Changes to the Marriage Law in 2011 only further perpetuated these non-progressive gender norms. In 2011, the Supreme People’s Court issued an interpretation of the Marriage Law finding that in the case of the divorce, the property goes only to those whose names are on the deed unless the other party can clearly show their monetary contribution. But because down payments are in cash, receipts are often not kept. Further, China does not allow joint bank accounts and it is usually the husband who writes the monthly mortgage check, even if the wife is providing cash contribution or providing for other household needs such as food and childcare. But under the new interpretation, these contributions are not considered. So, yes the interpretation is neutral on its face, but its disparate impact it clear. This is an interpretation that is going to screw women.

Rushing into marriage and losing their economic independence leaves these women vulnerable to another increasing and alarming practice in China: domestic violence. Through the interviews that Fisher conducted, a general trend emerges: these women will often stay in an abusive marriage because otherwise they will lose everything. Not to mention that the Chinese government, even after years of lobbying, has yet to adopt a Domestic Violence law. As a result, the police’s treatment of domestic violence is anything less than sensitive and is usually just seen a family matter for the wife and her abuser to handle on their own.

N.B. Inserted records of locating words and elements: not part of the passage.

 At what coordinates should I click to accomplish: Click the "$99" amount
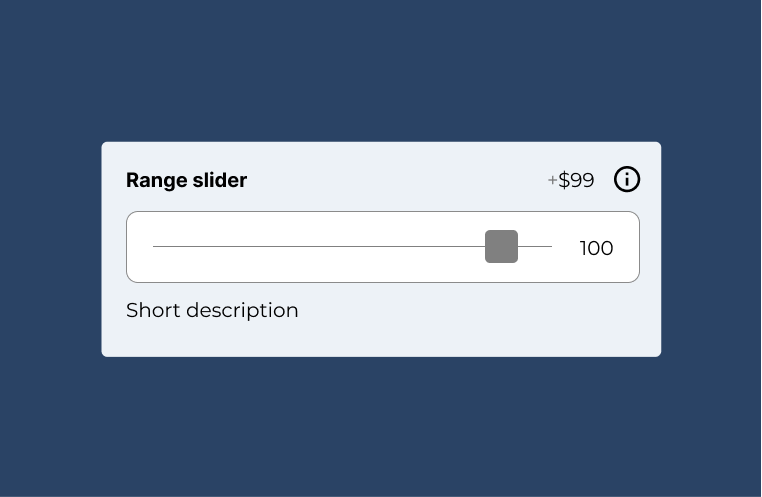pyautogui.click(x=576, y=180)
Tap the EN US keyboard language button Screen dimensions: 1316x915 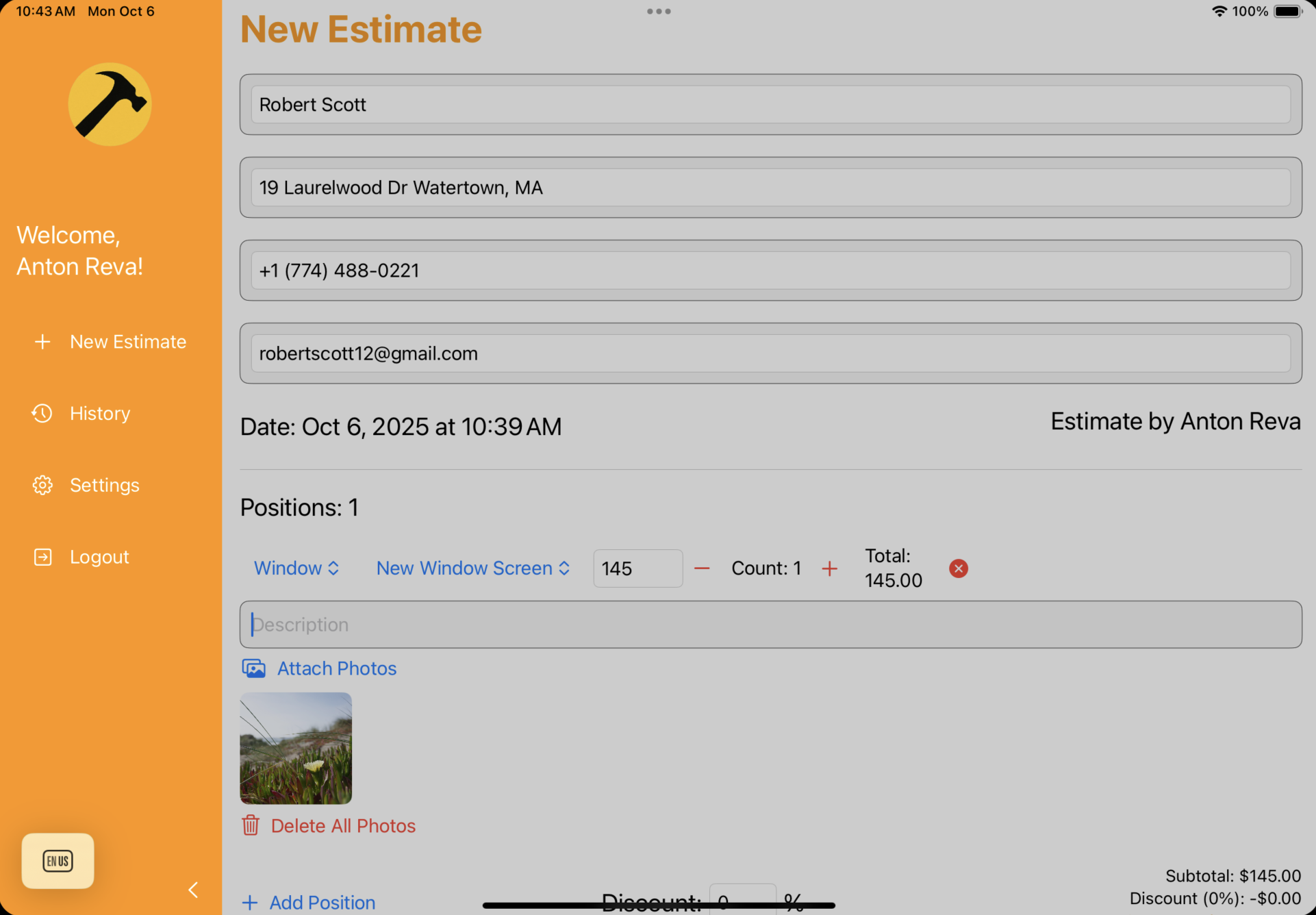click(x=58, y=861)
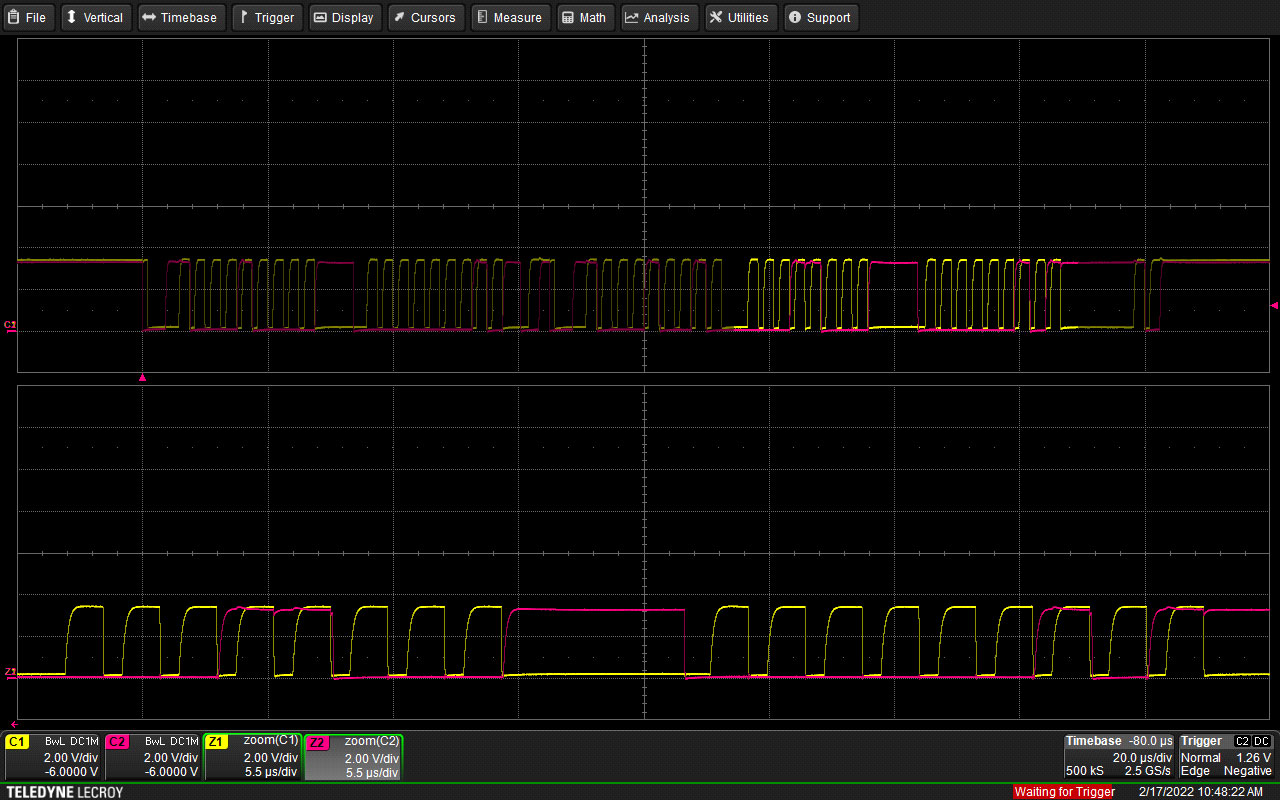This screenshot has height=800, width=1280.
Task: Open the Timebase descriptor panel
Action: coord(1119,756)
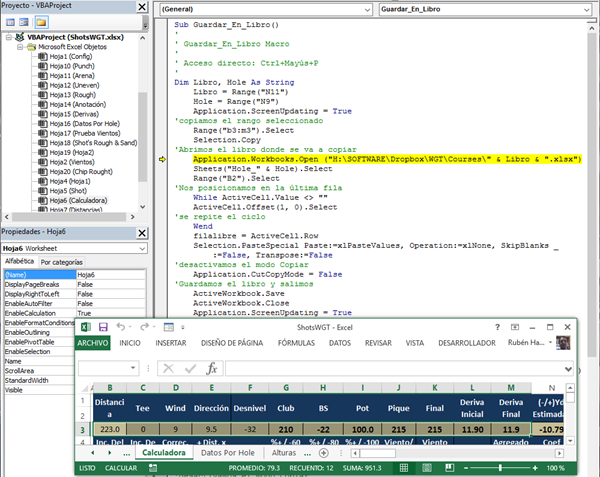This screenshot has height=477, width=600.
Task: Click the Excel Save icon in quick access toolbar
Action: tap(105, 326)
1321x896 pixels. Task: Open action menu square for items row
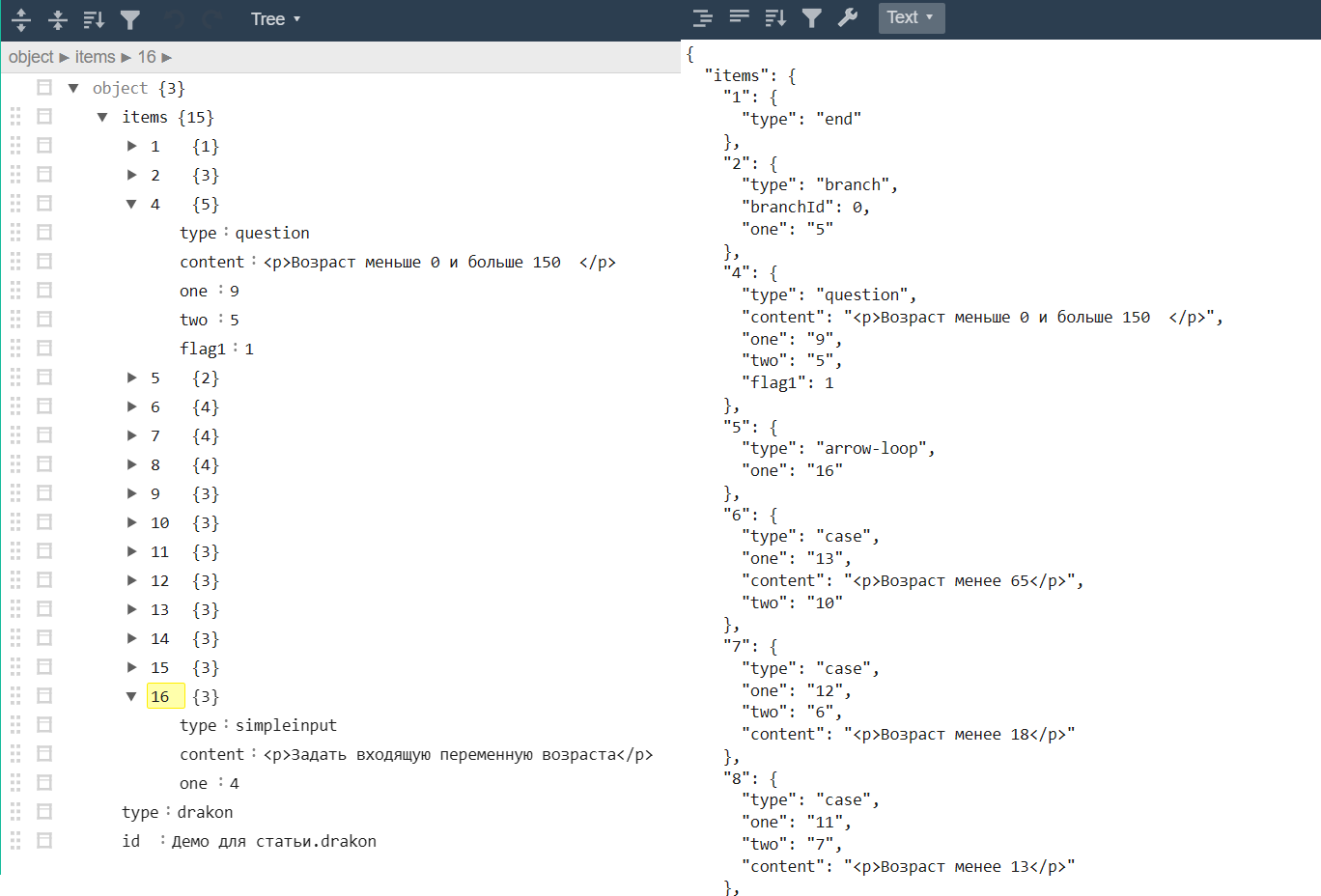coord(44,117)
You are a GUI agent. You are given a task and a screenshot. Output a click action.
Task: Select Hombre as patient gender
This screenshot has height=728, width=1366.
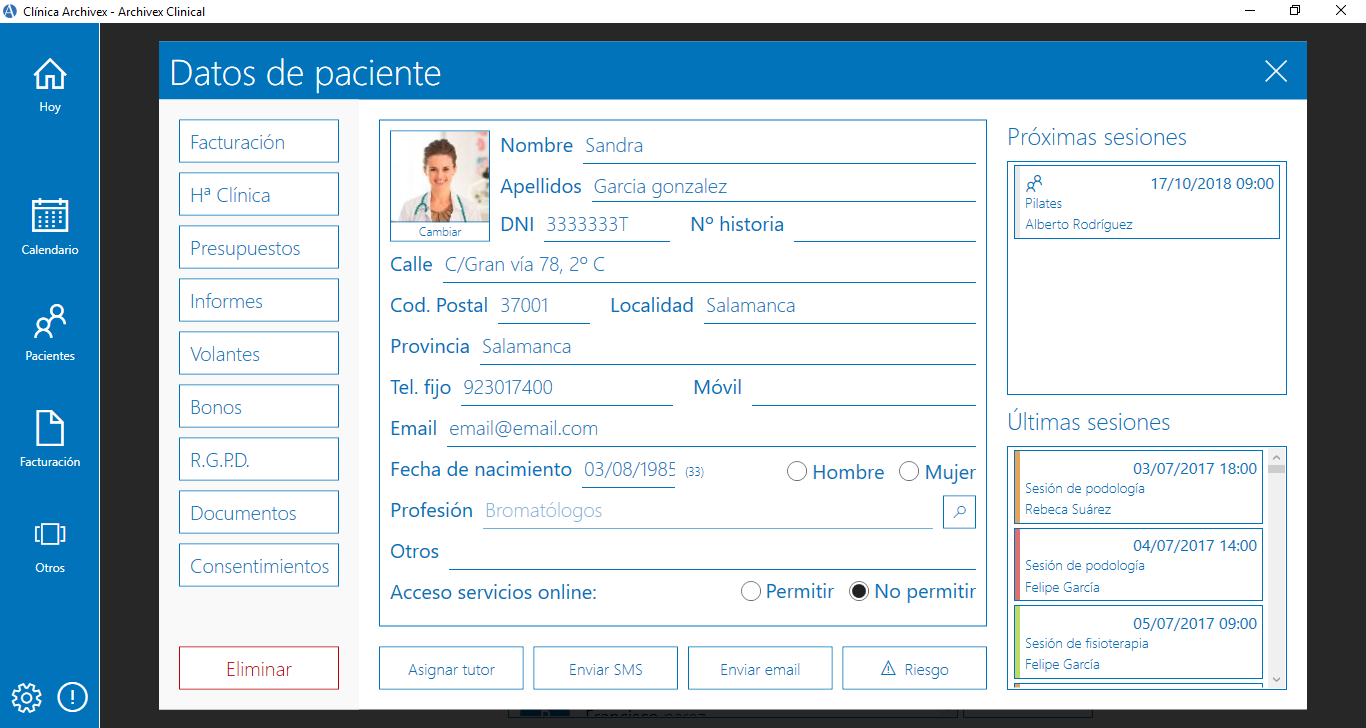(797, 471)
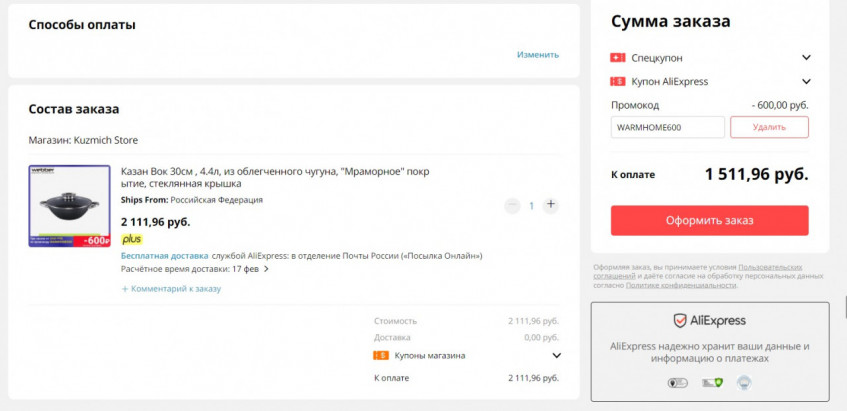Open delivery time details chevron
The height and width of the screenshot is (411, 847).
pos(266,269)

The Most Powerful "Leftover Woman": Epress Dowager Cixi

The Most Powerful “Leftover Woman”: Empress Dowager Cixi

Leftover Women is a chilling portrayal – often told through the voices of the women themselves – of the rapid deterioration of women’s equality in China. If you think you know China, you don’t until you have read this book. It exposes an ugly development where, through pressure to marry young, the resurgence of traditional gender norms and laws that promote male property ownership, the Chinese government is keeping women out of the property market and thus out of an important segment of societal wealth.

Unfortunately, China is not alone in keeping a group of people out of property ownership and thus wealth accumulation. In an essay that was published in June in the Atlantic, Ta-Nahesi Coates illustrates the racist policies of home ownership in the United States that has largely kept communities of color out of one of America’s most important sources of family wealth. The initial culprit? The U.S. government itself. Reading these two pieces together will make you doubly angry, but also more reflective on how wealth is accumulated in any society and the desires to keep certain groups of people out.

Rating: ★★★★½

Leftover Women: The Resurgence of Gender Inequality in China, by Leta Hong Fincher (Zed Books 2014), 192 pages.